Sindicato dos Maquinistas pede sistema redundante de segurança

Presidente do Sindicato Nacional dos Maquinistas afirmou que há já dois anos que o gabinete de investigação ferroviária recomendou que todos os veículos que circulam na via férrea tivessem um sistema de segurança.

O presidente do Sindicato Nacional dos Maquinistas, António Domingos, afirmou que o acidente de Soure poderia ter sido evitado se as máquinas de manutenção que circulam na via tivessem um sistema de supervisão que permite suprimir falhas da tripulação. O sindicalista disse que, entre os veículos envolvidos neste acidente, só o alfa pendular tem um sistema de segurança, que é quase infalível.

"Por princípio, o sistema de controlo de velocidade não falha. É um sistema que tem dado provas desde que foi implementado, em 1993. É praticamente infalível, isso é um dado garantido que temos. Dos veículos envolvidos neste acidente, só um deles é que tinha esse sistema: o alfa pendular. O veículo de manutenção da via não tinha esse sistema", explicou à TSF António Domingos.

Segundo António Domingos, há já dois anos que o gabinete de investigação ferroviária recomendou que todos os veículos que circulam na via férrea tivessem um sistema de segurança, mas a recomendação caiu em saco roto.

"Há cerca de dois anos houve um acidente, com um veículo destes, na estação do Areeiro, que foi investigado pelo gabinete de investigação ferroviária, em que foi recomendada a implementação deste sistema neste tipo de veículos. O que é certo é que há recomendações deste gabinete não são cumpridas e outras não. Esta não foi cumprida", afirmou o presidente do Sindicato Nacional dos Maquinistas.

O presidente do sindicato espera que haja um inquérito rigoroso que permita apurar responsabilidades e aponta algumas das questões que procuram resposta.

"Não sabemos, por exemplo, se o veículo de manutenção tinha autorização para estar naquele local, se estava um sinal fechado. Tudo o que possa dizer é especular. O certo é que, à velocidade a que o pendular ia, o sinal a montante teria de estar em via livre porque ele ia numa velocidade alta", sublinhou António Domingos.

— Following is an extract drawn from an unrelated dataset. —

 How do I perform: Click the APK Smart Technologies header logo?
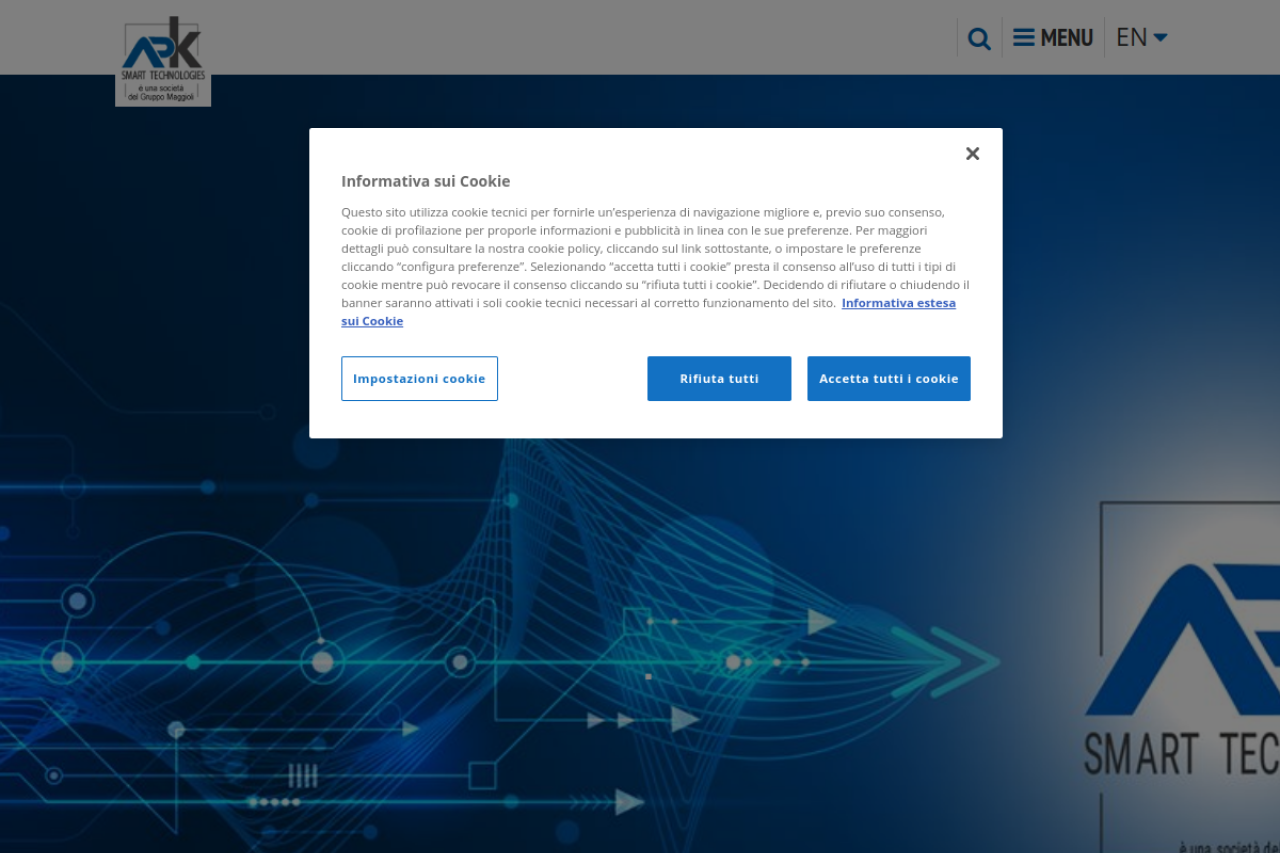pyautogui.click(x=163, y=48)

No entanto, António Domingos sublinhou que nenhum sistema de segurança é capaz de detetar obstáculos na via.

"O maquinista tem de ter conhecimento da sinalização e, em função disso, cumpre a velocidade. Se houver um comboio a jusante, a sinalização tem de estar mais restritiva e o maquinista cumpre. Se não cumprir, o sistema atua automaticamente", acrescentou o sindicalista.